In the case Karen Atala and Daughters v Chile, Professor Davis co-authored the only amicus curiae brief to argue that sexual orientation and gender identity are protected classes under international law. Among others, the brief was also co-authored by attorneys at the law firm Morrison & Foerster, who focused on the custody issue at hand, arguing that sexual orientation and gender identity should not be factors in custody determinations. In 2012, the Inter-American Court of Human Rights issued a groundbreaking decision, providing for an explicit prohibition of discrimination based on sexual orientation or gender identity.
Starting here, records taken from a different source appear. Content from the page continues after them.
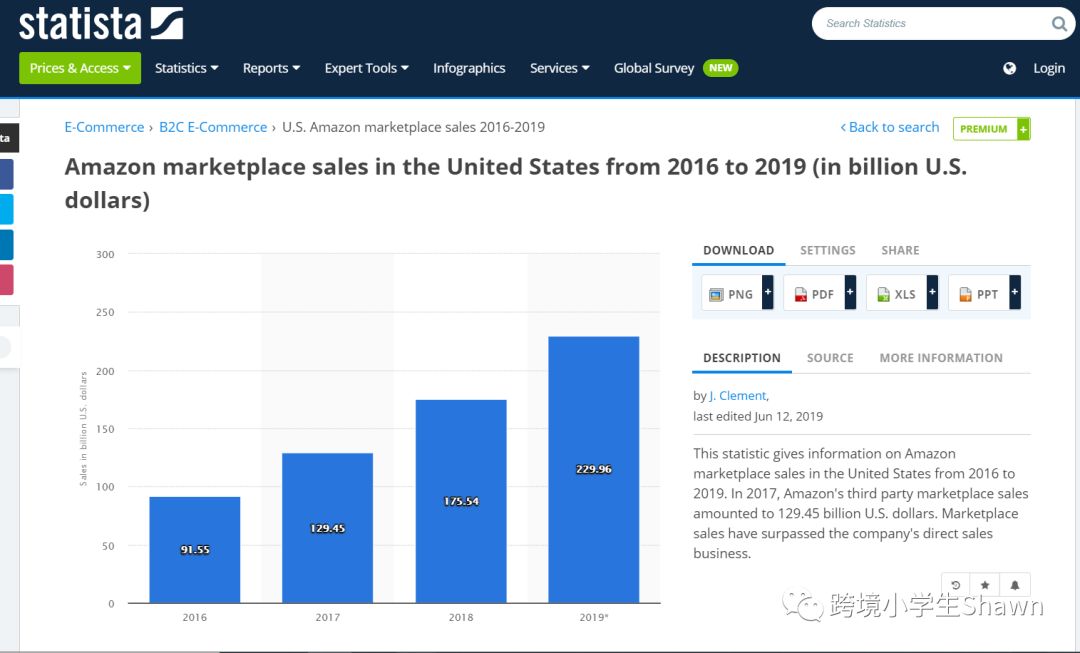The height and width of the screenshot is (653, 1080).
Task: Expand the Statistics menu
Action: [x=187, y=68]
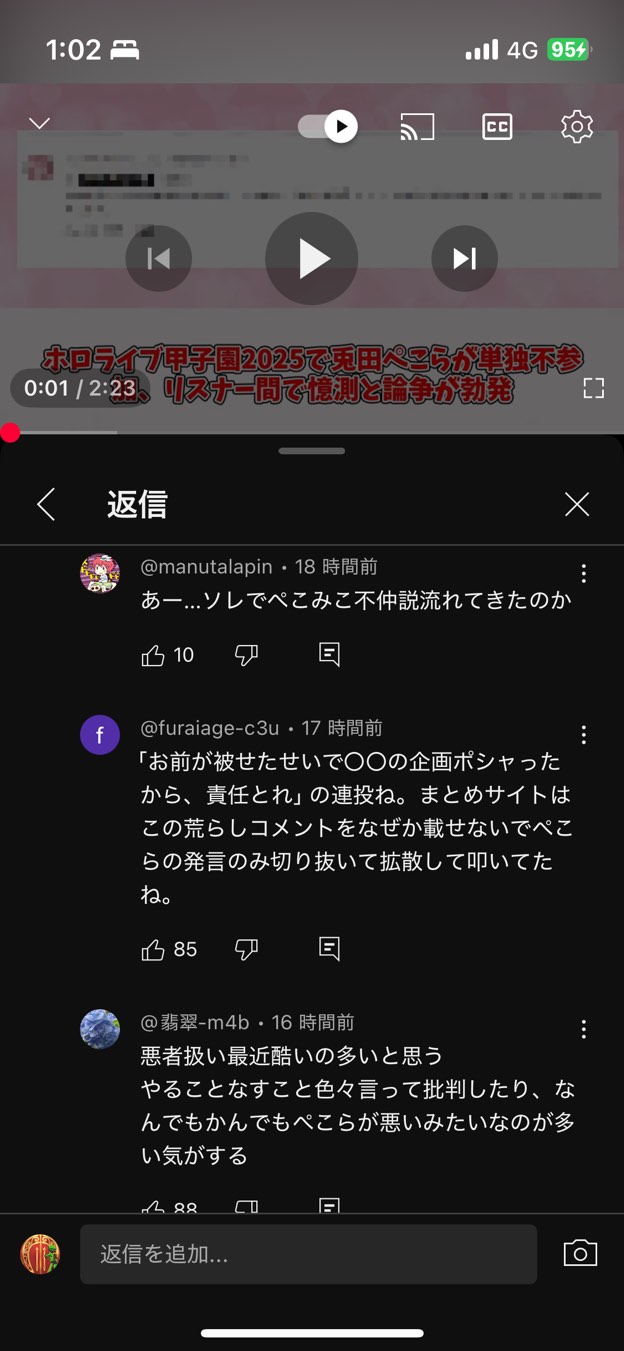Image resolution: width=624 pixels, height=1351 pixels.
Task: Open video settings gear
Action: [577, 127]
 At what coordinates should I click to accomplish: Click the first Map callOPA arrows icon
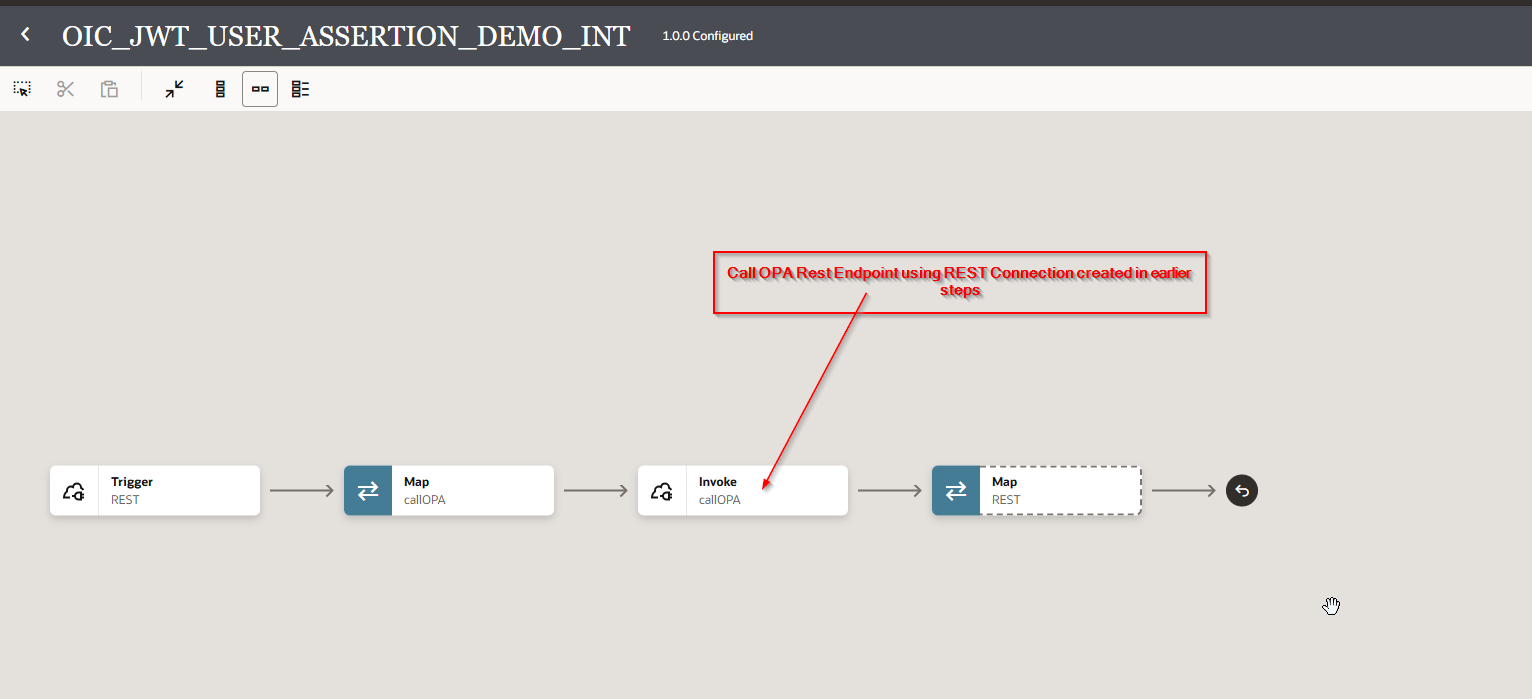[368, 491]
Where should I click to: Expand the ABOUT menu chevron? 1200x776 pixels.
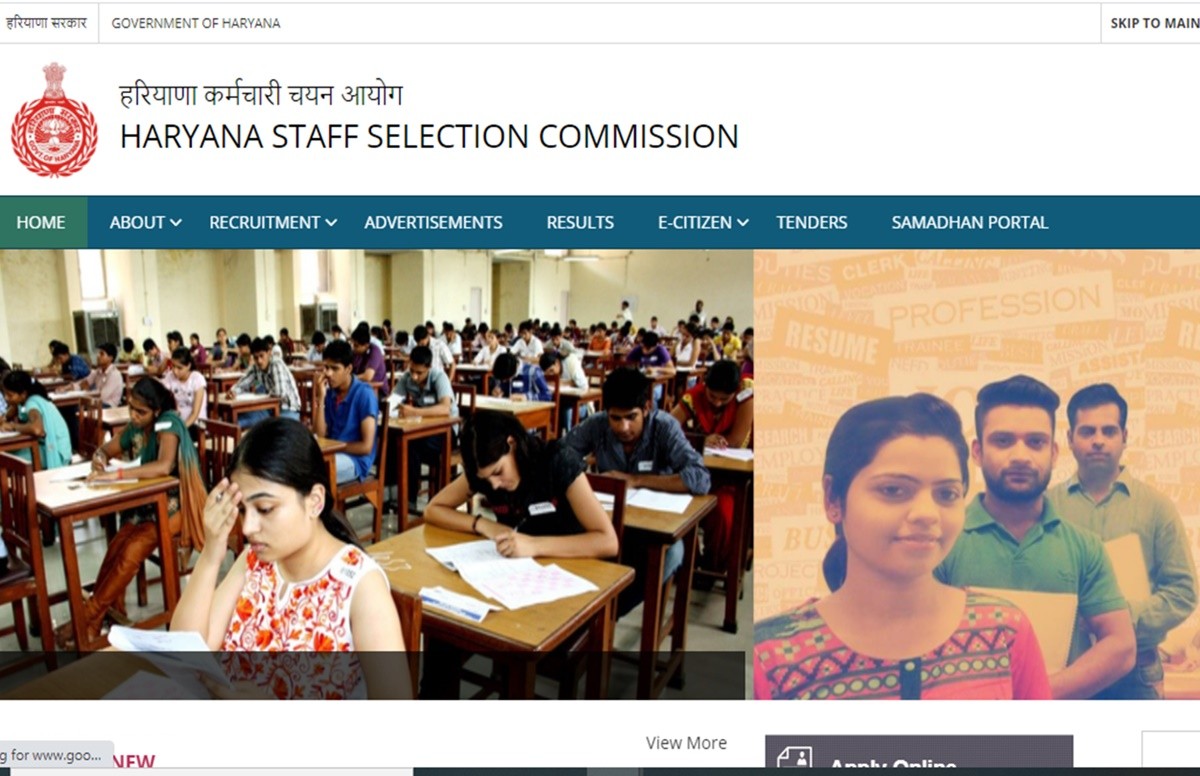(176, 223)
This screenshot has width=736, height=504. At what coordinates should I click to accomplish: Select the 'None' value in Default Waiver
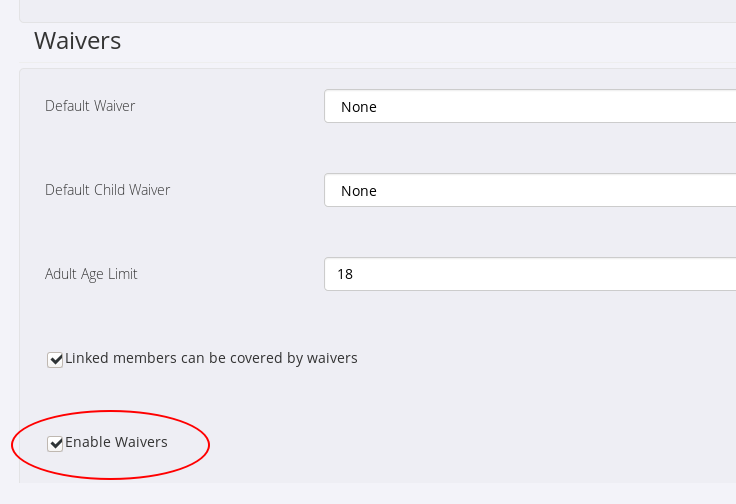[x=359, y=106]
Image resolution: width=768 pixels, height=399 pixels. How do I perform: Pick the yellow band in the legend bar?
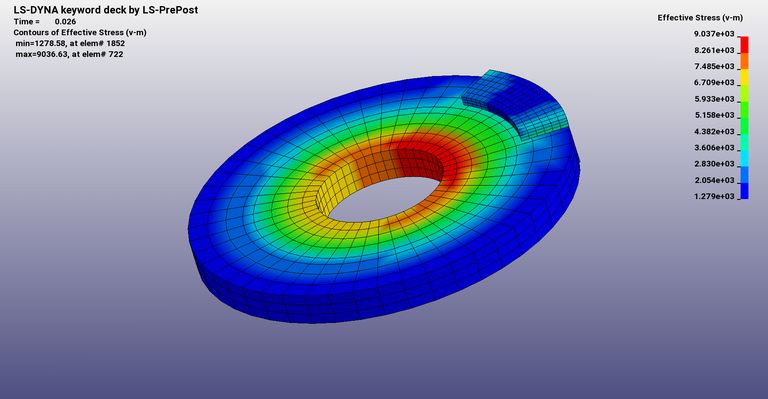[x=744, y=77]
In 2010, Professor Davis served as lead counsel for the Inter-American Commission petition on behalf of displaced Haitian women and girls, which resulted in the Commission’s first-ever precautionary measures decision recognizing state responsibility to prevent third-party gender-based violence. She was subsequently awarded the 2011 People’s Choice Gavel Award by her peers for the decision.
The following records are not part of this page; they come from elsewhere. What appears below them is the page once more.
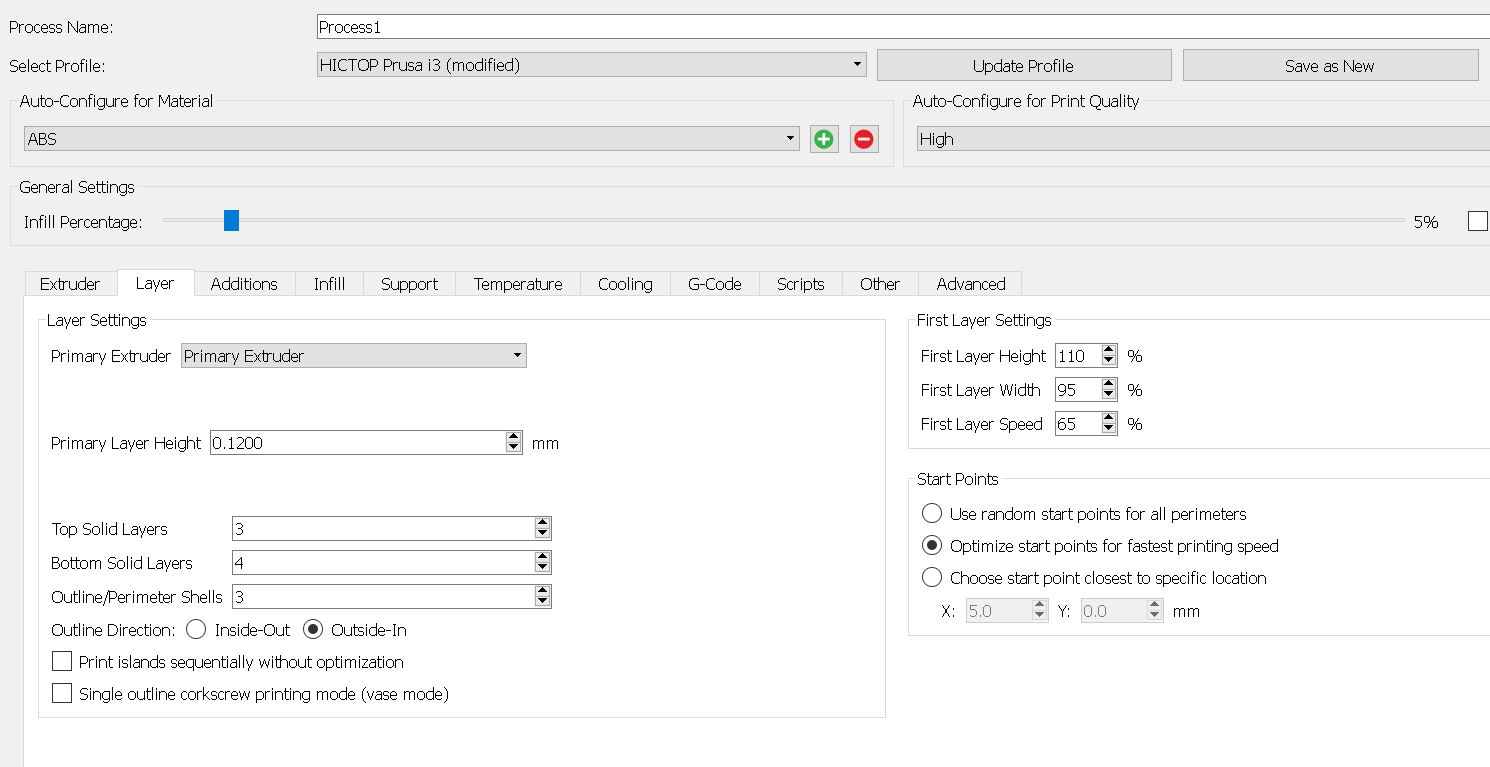Click the Update Profile button
1490x767 pixels.
point(1023,66)
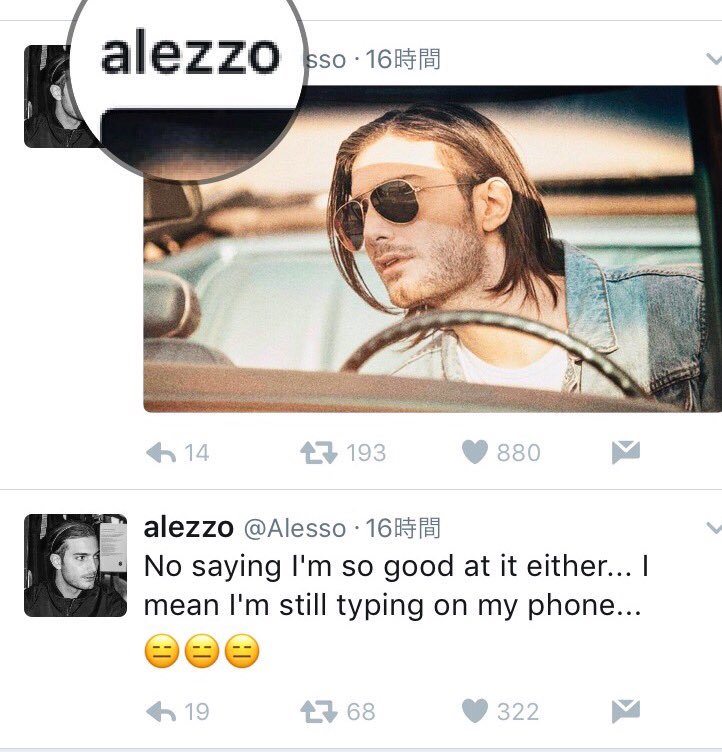722x752 pixels.
Task: Open the alezzo display name in second tweet
Action: point(189,528)
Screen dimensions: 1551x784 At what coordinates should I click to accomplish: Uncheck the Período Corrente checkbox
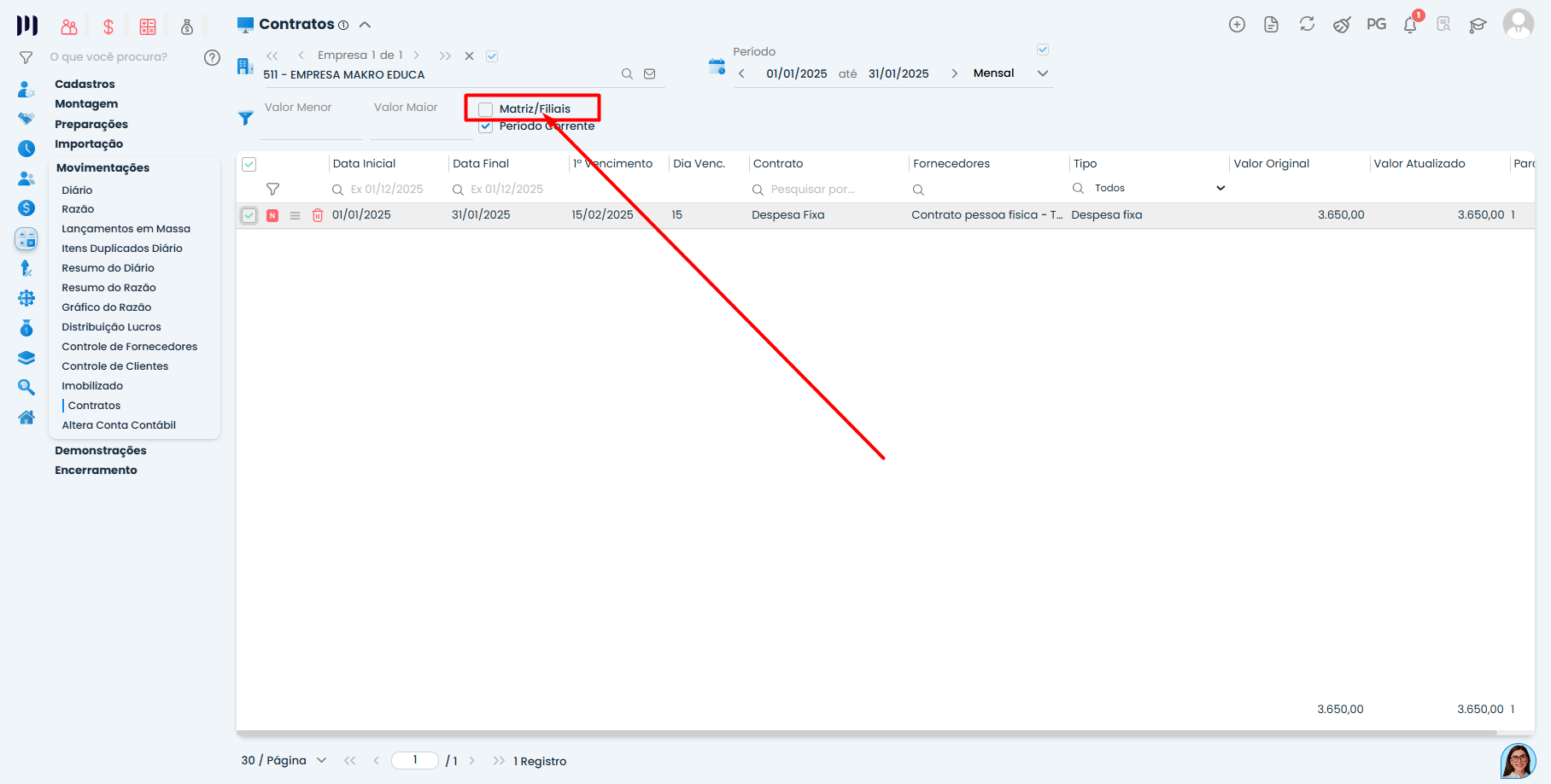click(486, 126)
Professor Davis is an alumna of CUNY Law School and joined the faculty in 2010. She currently serves as a board member of the LGBT Social Science and Public Policy Center at Roosevelt House. She is a faculty advisor for the Sorensen Center for International Peace and Justice, faculty advisor to the CUNY Law Review and faculty board member of the CUNY Law Foundation. Prior to joining CUNY Law, she established the advocacy department at MADRE, an international women’s human rights organization, where she developed the legal advocacy platform to advance women’s human rights in peace-building and security issues.